* THE PROBLEM: Pull every line containing "will" from the entries.

++++++++++++++++++++

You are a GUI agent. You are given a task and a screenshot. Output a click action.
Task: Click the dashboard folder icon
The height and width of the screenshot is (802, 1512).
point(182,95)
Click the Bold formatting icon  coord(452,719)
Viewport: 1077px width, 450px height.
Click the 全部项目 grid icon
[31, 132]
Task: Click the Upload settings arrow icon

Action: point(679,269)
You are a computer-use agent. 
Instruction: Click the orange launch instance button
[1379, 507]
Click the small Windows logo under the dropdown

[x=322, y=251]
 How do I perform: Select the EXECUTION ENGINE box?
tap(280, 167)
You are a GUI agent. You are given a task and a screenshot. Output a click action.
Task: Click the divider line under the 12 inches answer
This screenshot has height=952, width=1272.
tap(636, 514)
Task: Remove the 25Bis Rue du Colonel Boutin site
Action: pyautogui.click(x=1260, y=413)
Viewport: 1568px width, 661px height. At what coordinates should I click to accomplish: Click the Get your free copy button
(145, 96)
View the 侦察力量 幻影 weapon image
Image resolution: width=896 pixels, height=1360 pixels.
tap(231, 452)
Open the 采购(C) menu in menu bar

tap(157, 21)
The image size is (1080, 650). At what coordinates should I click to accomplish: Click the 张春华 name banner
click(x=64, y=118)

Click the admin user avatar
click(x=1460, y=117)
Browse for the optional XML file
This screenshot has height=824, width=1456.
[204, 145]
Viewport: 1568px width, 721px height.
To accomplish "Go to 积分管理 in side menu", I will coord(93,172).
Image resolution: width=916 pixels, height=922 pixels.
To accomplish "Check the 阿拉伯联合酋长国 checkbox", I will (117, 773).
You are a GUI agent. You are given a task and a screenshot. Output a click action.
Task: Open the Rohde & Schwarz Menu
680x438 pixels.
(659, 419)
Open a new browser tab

++++++++++++++++++++

* OUTPUT OF THE EXERCISE:
To accomplish "Go to 积分管理 in side menu", I will coord(93,172).
To accomplish "Check the 阿拉伯联合酋长国 checkbox", I will (117, 773).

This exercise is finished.